MNA for Limoilou
- In office 1985–1994
- Preceded by: Raymond Gravel
- Succeeded by: Michel Rivard
- In office 1998–2003
- Preceded by: Michel Rivard
- Succeeded by: None, district abolished

MNA for Jean-Lesage
- In office 2003–2007
- Preceded by: None, new district
- Succeeded by: Jean-François Gosselin

Personal details
- Born: October 14, 1957 (age 68) Quebec City, Quebec
- Party: Liberal Party of Quebec
- Portfolio: Minister of Labor, Minister of Transport

= Michel Després =

Canadian politician (born 1957)

Michel Després (/fr/; born October 14, 1957 in Quebec City, Quebec) is an administrator, consultant and a former Quebec politician. He was the former MNA member of the former riding of Limoilou from 1985 to 1994 and 1998 to 2003 and the former member of the riding of Jean-Lesage from 2003 and 2007 when he was defeated. He represented the Quebec Liberal Party during all his political career.

Després studied at the Université Laval and obtained a bachelor's degree in business administration in 1982. He would become the director of the Fishing Industry Association of Quebec.

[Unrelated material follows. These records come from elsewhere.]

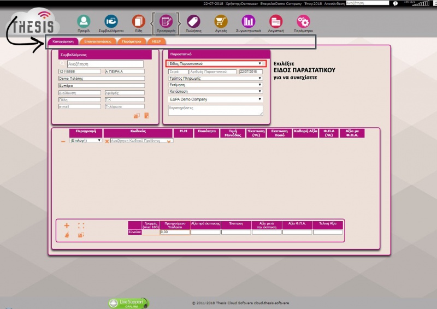Open Αγορές shopping cart icon
This screenshot has width=437, height=309.
[221, 22]
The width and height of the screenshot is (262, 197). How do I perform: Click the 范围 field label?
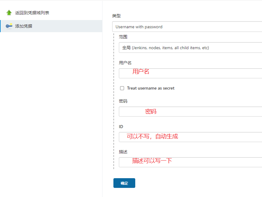click(x=123, y=37)
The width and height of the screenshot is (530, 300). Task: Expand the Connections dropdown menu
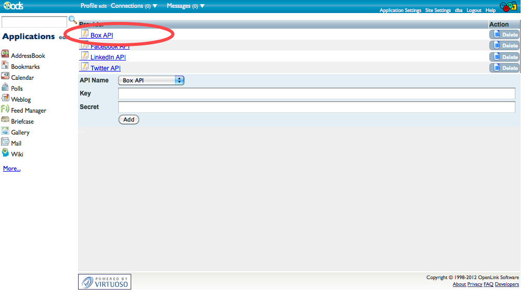coord(155,6)
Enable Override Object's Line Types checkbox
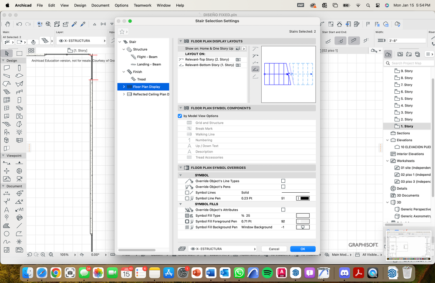This screenshot has height=283, width=435. (283, 181)
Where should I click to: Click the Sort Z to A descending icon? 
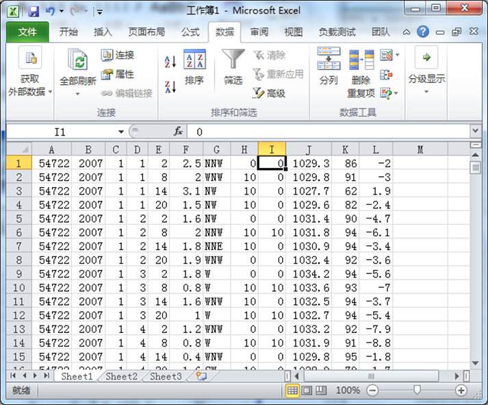click(170, 86)
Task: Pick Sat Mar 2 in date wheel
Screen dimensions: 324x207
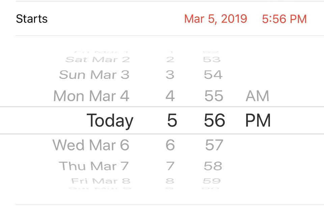Action: tap(98, 60)
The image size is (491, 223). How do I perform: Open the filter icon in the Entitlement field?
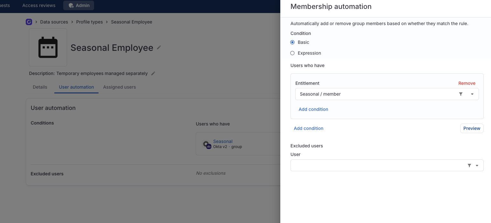coord(461,94)
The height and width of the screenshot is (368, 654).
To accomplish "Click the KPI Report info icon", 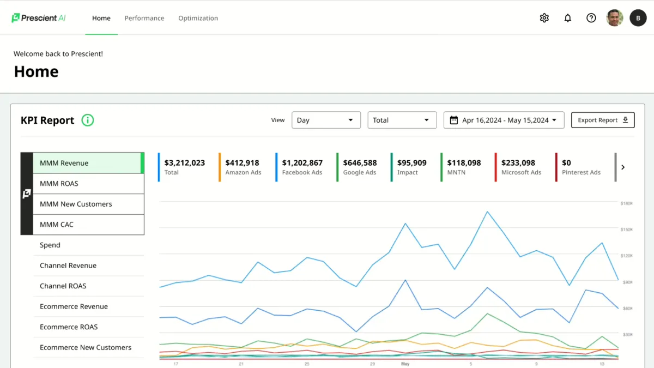I will (88, 120).
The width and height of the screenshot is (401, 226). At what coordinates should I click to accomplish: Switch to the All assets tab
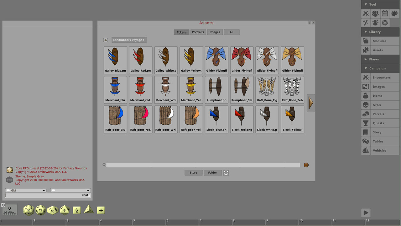[232, 32]
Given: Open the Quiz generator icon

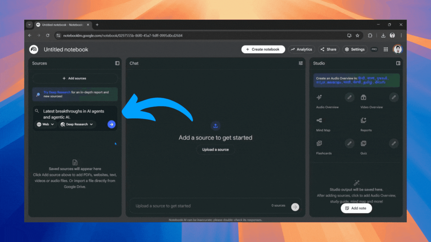Looking at the screenshot, I should 363,143.
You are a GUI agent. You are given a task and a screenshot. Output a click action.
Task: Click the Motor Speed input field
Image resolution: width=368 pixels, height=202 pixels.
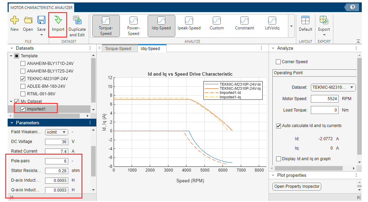[324, 99]
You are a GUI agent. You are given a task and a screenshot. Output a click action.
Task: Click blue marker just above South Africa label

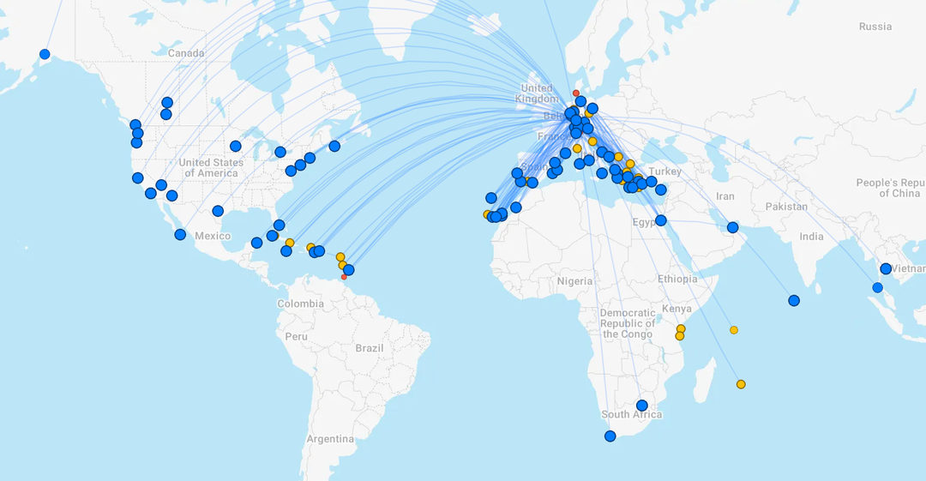point(641,406)
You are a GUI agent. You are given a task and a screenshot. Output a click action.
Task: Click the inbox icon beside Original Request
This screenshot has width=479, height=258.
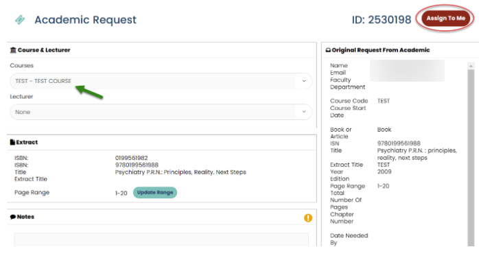pos(328,50)
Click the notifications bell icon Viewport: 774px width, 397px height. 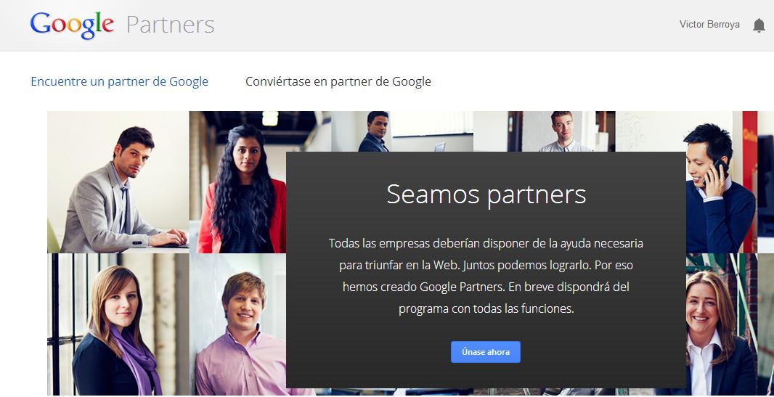[x=759, y=25]
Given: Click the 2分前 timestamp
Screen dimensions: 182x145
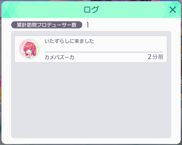Looking at the screenshot, I should (x=155, y=57).
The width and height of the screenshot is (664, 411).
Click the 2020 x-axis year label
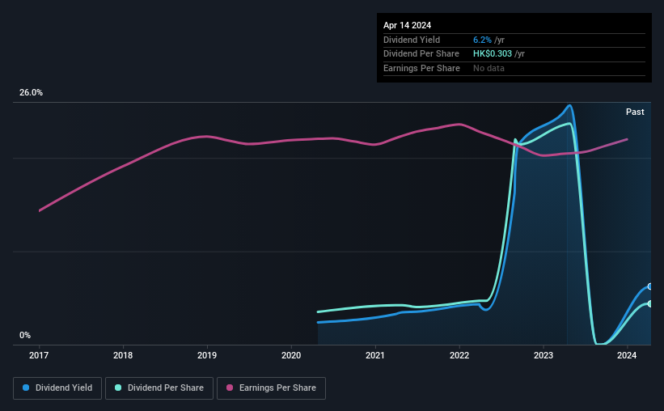291,354
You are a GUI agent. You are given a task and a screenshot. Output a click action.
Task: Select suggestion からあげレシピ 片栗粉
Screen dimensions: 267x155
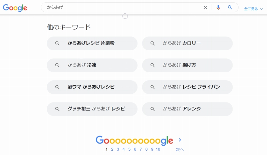pyautogui.click(x=92, y=43)
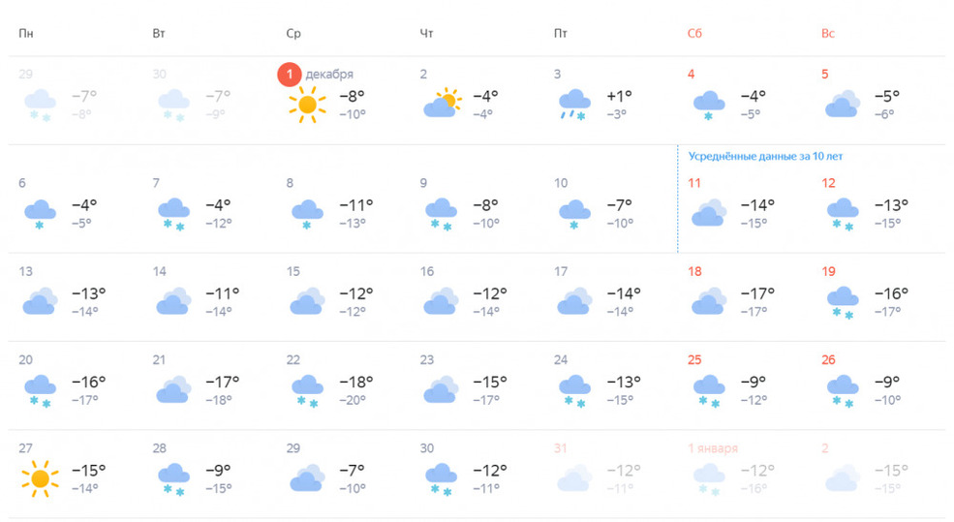The height and width of the screenshot is (522, 954).
Task: Click the cloudy icon on day 29
Action: [307, 477]
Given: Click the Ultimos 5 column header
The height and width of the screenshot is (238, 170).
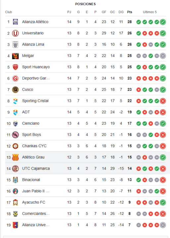Looking at the screenshot, I should pyautogui.click(x=149, y=12).
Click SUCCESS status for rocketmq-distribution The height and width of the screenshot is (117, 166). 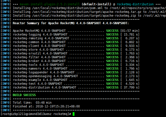[x=112, y=87]
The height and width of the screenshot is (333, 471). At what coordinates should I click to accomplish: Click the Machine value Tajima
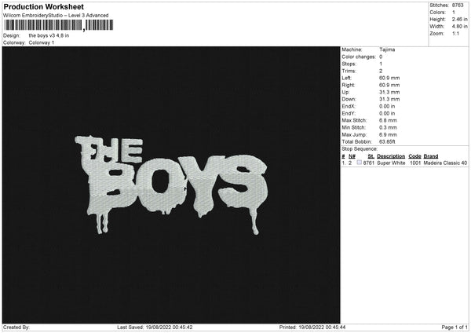[x=387, y=49]
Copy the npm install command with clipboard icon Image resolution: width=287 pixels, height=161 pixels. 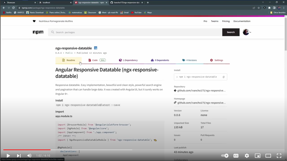(223, 77)
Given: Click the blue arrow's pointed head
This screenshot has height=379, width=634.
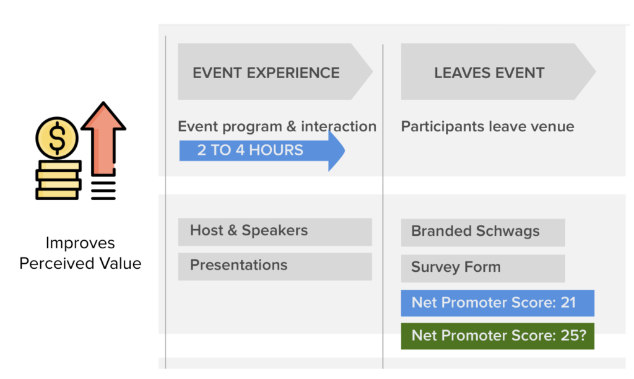Looking at the screenshot, I should coord(336,150).
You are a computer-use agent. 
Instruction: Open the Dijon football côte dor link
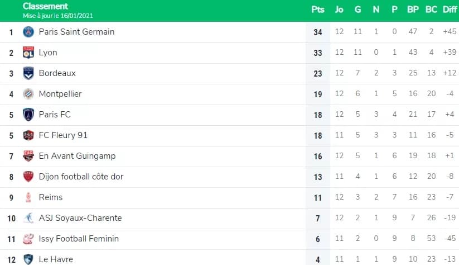click(x=81, y=177)
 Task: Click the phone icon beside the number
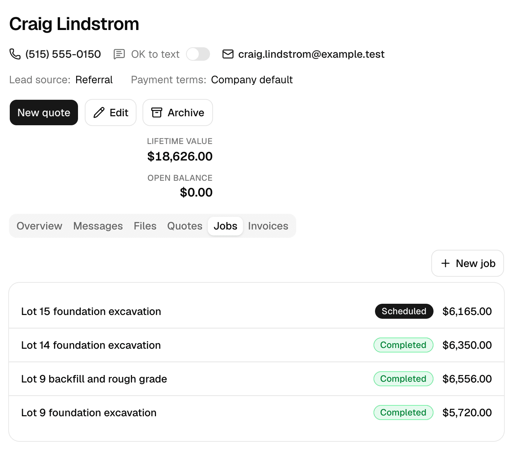(15, 54)
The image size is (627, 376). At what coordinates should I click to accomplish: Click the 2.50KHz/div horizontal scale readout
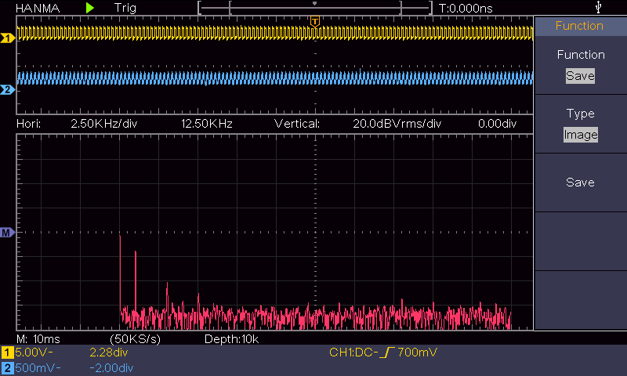[x=103, y=124]
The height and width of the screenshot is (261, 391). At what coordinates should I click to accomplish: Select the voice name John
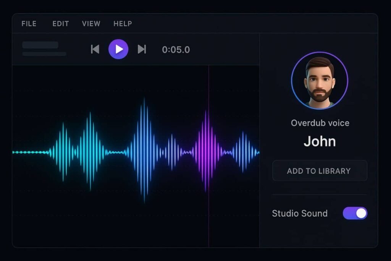[320, 141]
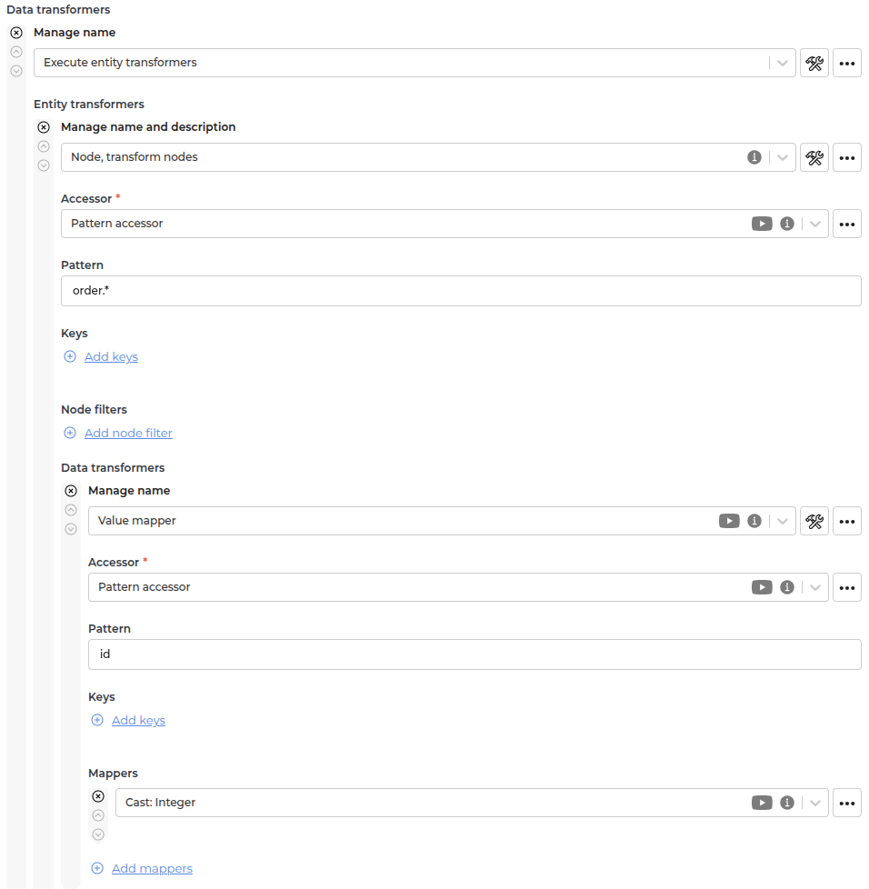The width and height of the screenshot is (869, 889).
Task: Open Value mapper dropdown chevron
Action: 783,521
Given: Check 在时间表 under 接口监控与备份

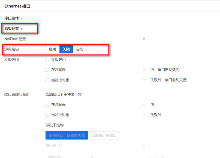Looking at the screenshot, I should (x=47, y=105).
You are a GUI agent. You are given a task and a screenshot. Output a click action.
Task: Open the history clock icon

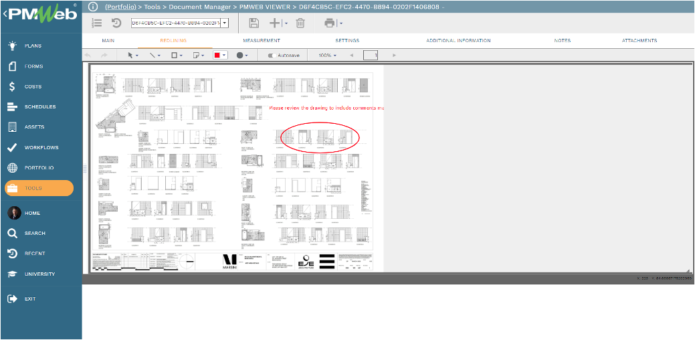pyautogui.click(x=116, y=23)
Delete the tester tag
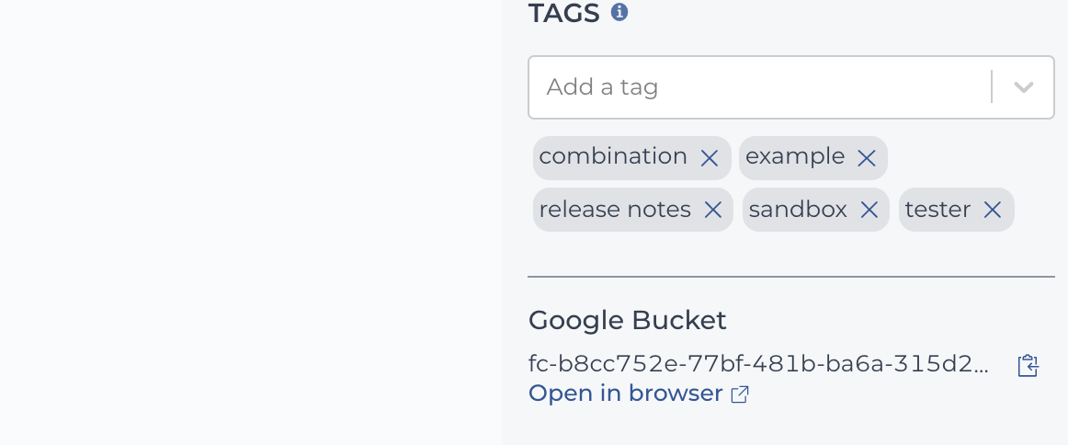Screen dimensions: 1068x445 pyautogui.click(x=993, y=210)
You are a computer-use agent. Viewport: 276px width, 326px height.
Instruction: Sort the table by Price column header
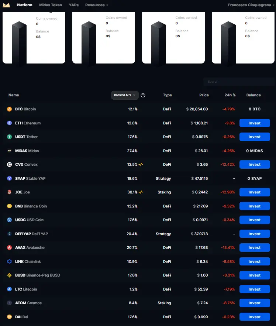(204, 95)
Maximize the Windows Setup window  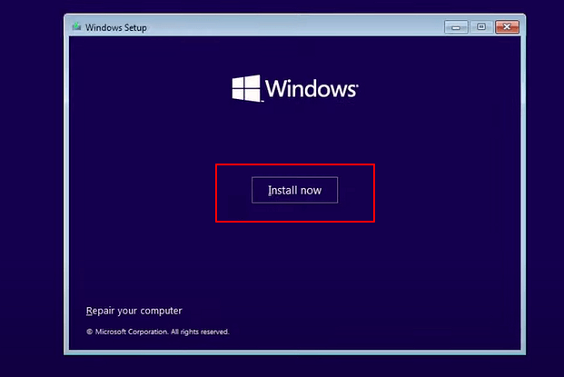click(480, 26)
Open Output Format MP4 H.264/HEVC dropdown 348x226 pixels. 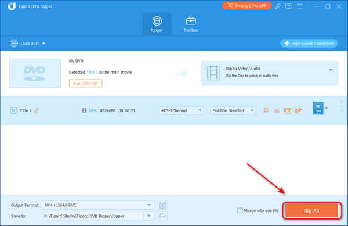[98, 205]
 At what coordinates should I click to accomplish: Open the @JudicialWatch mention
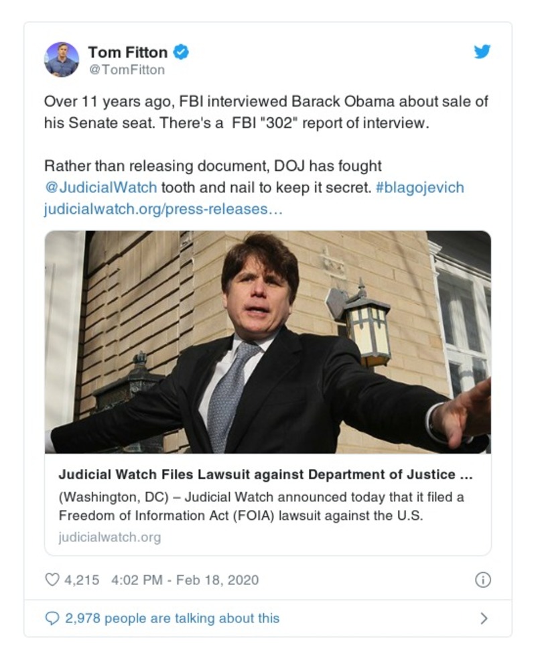[x=99, y=188]
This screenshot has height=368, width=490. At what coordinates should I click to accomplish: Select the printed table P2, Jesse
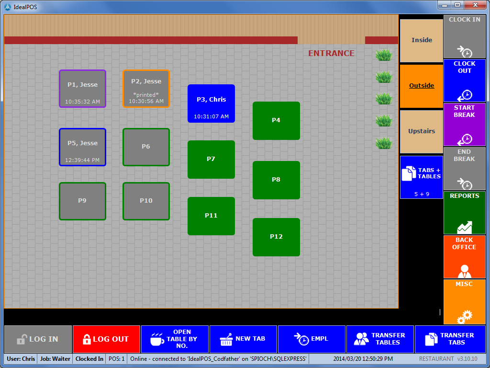(x=146, y=89)
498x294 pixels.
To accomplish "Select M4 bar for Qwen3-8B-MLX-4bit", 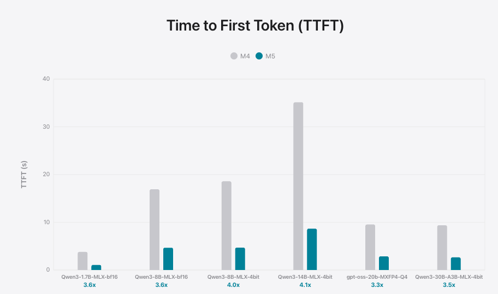I will pos(226,225).
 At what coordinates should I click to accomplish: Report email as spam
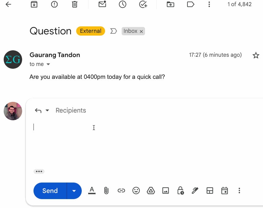[54, 4]
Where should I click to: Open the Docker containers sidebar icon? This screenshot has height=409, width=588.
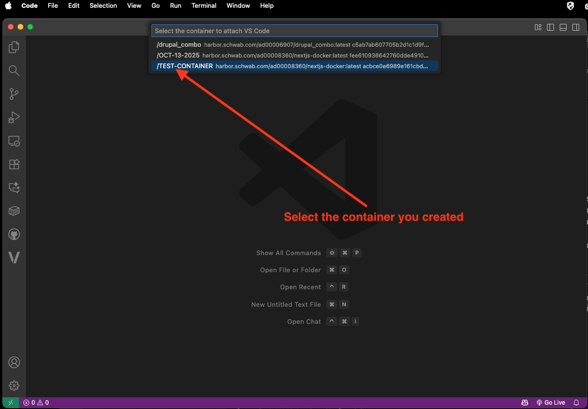click(14, 211)
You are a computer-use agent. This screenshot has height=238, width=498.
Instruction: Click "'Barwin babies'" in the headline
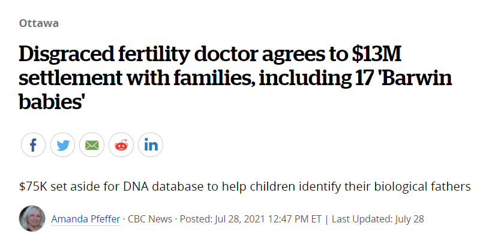[235, 89]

Després jumped into politics in 1985 and became the new MNA for the Quebec City riding of Limoulou as the Liberal Party led by Robert Bourassa defeated the Parti Québécois. He would be re-elected in 1989 before temporarily halting his political career prior to the 1994 elections. Between 1994 and 1998 he was a consultant in management and a councilor at the Department of Canadian Heritage.

He would seek another election in 1998 reclaiming the riding of Limoilou before winning again in Jean-Lesage in 2003. While he had been a backbencher MNA during the two mandates of Robert Bourassa, Després had a larger role in the first mandate of Jean Charest, who nominated him as the Minister of Labor. Despres would adopt Bill 31 which introduced subcontracting in the public sector. The bill was met with opposition by most of its employees and was staged a one-day strike in 2003. The bill would be reinforced in mid-December 2003 as a special law which was voted in favor by the Liberal majority government.

Following a cabinet shuffle in 2005, Després was named the Transport Minister as well as the Minister of the Capitale-Nationale (Quebec) region. In 2007, he announced a significant increase of fundings on building or upgrading new highways as well as the reconstruction of bridges, roads and overpasses in the light of the Concorde Overpass collapse in 2006. In his region, he was unable to keep the Quebec Zoo Park opened due to financial difficulties and failed to open a new mini-zoo that would have replaced the former touristic site.

Després lost his seat in the 2007 elections when the Action démocratique du Québec won most of the seats in the region and caused the Liberals to lose its majority government status.